------ DATA TO EXAMINE

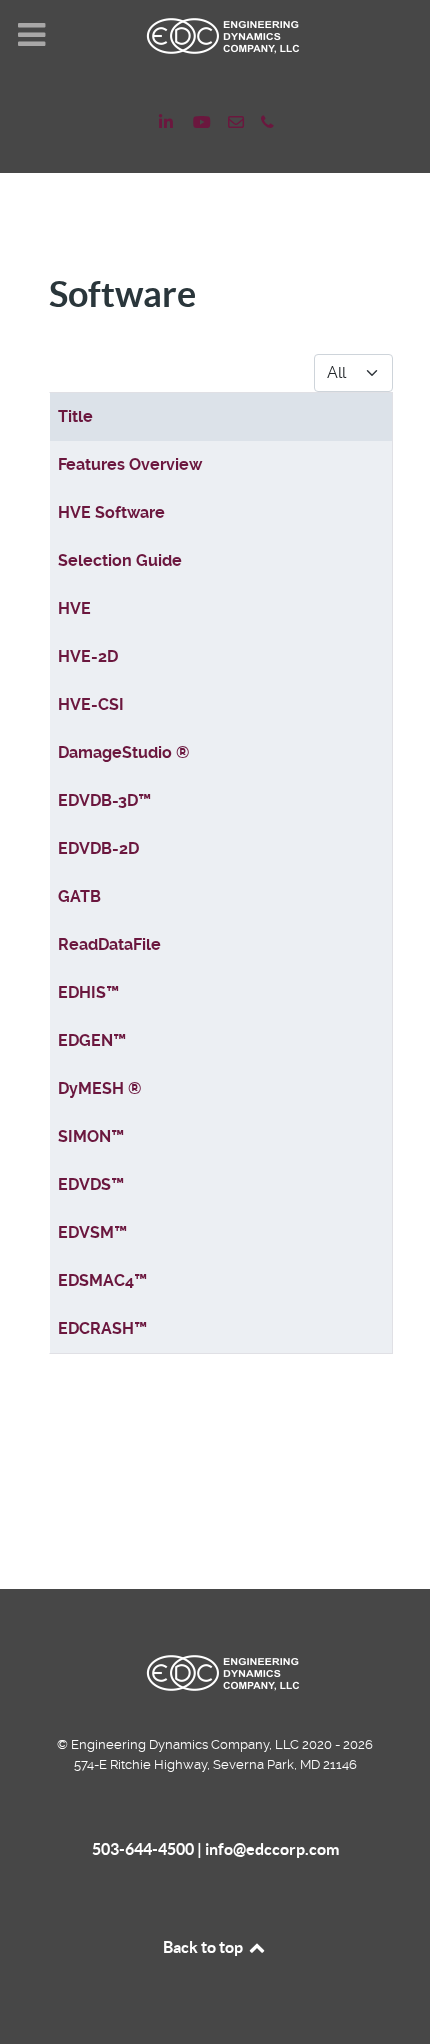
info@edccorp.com (272, 1849)
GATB (79, 896)
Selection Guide (120, 560)
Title (75, 416)
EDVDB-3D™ (104, 800)
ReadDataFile (109, 944)
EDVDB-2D (98, 848)
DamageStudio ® (123, 752)
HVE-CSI (91, 704)
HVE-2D (88, 656)
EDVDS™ (91, 1184)
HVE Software (111, 512)
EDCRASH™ (102, 1328)
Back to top (204, 1947)
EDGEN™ (92, 1040)
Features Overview (130, 464)
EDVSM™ (92, 1232)
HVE (74, 608)
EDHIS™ (88, 992)
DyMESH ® (99, 1088)
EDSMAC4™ (102, 1280)
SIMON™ (91, 1136)
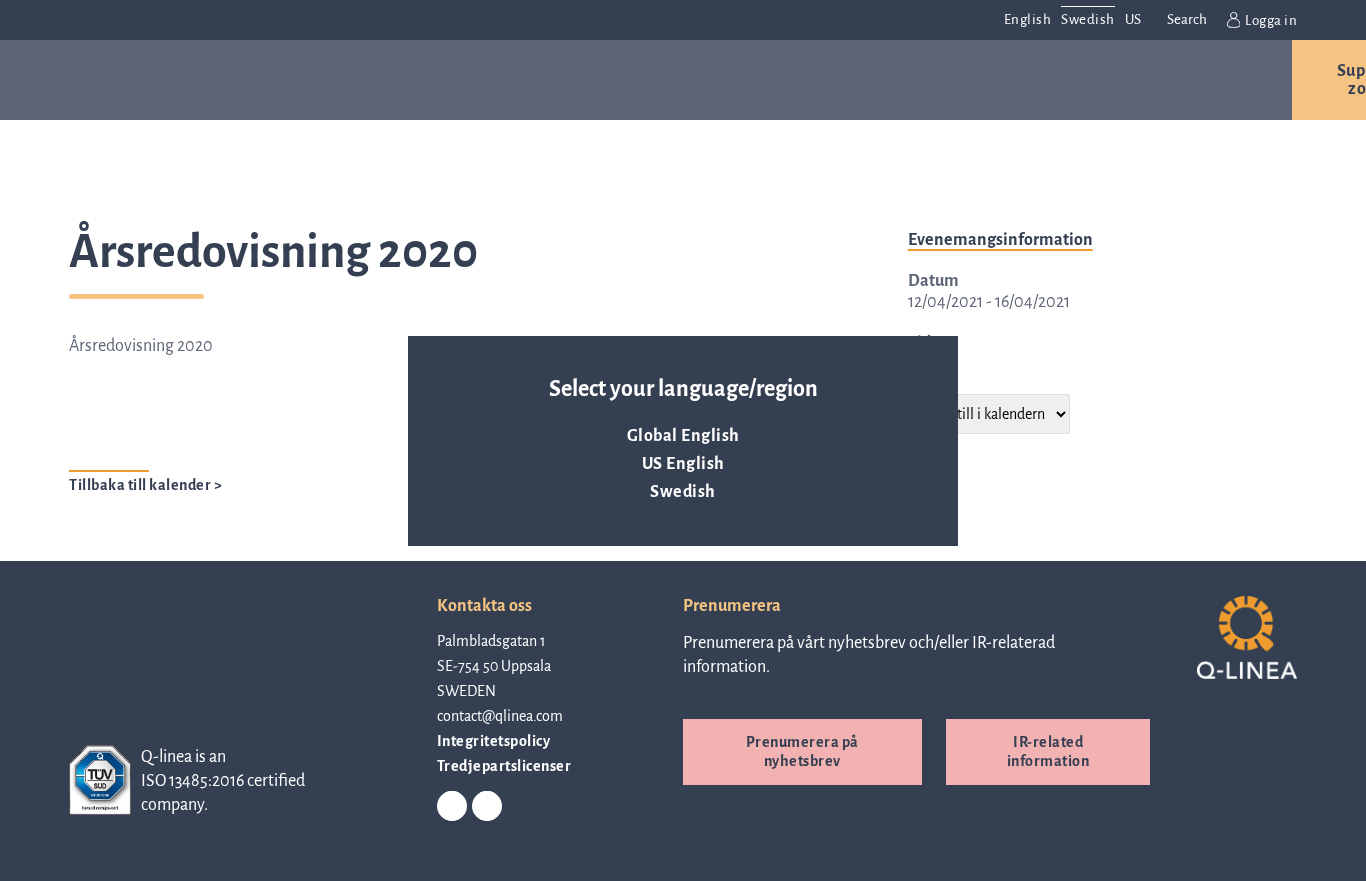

------------

PROBLEM REQUIREMENTS – Output every record above word for word, omitting any pictures they contain.

TASK SOLUTION –
info@edccorp.com (272, 1849)
GATB (79, 896)
Selection Guide (120, 560)
Title (75, 416)
EDVDB-3D™ (104, 800)
ReadDataFile (109, 944)
EDVDB-2D (98, 848)
DamageStudio ® (123, 752)
HVE-CSI (91, 704)
HVE-2D (88, 656)
EDVDS™ (91, 1184)
HVE Software (111, 512)
EDCRASH™ (102, 1328)
Back to top (204, 1947)
EDGEN™ (92, 1040)
Features Overview (130, 464)
EDVSM™ (92, 1232)
HVE (74, 608)
EDHIS™ (88, 992)
DyMESH ® (99, 1088)
EDSMAC4™ (102, 1280)
SIMON™ (91, 1136)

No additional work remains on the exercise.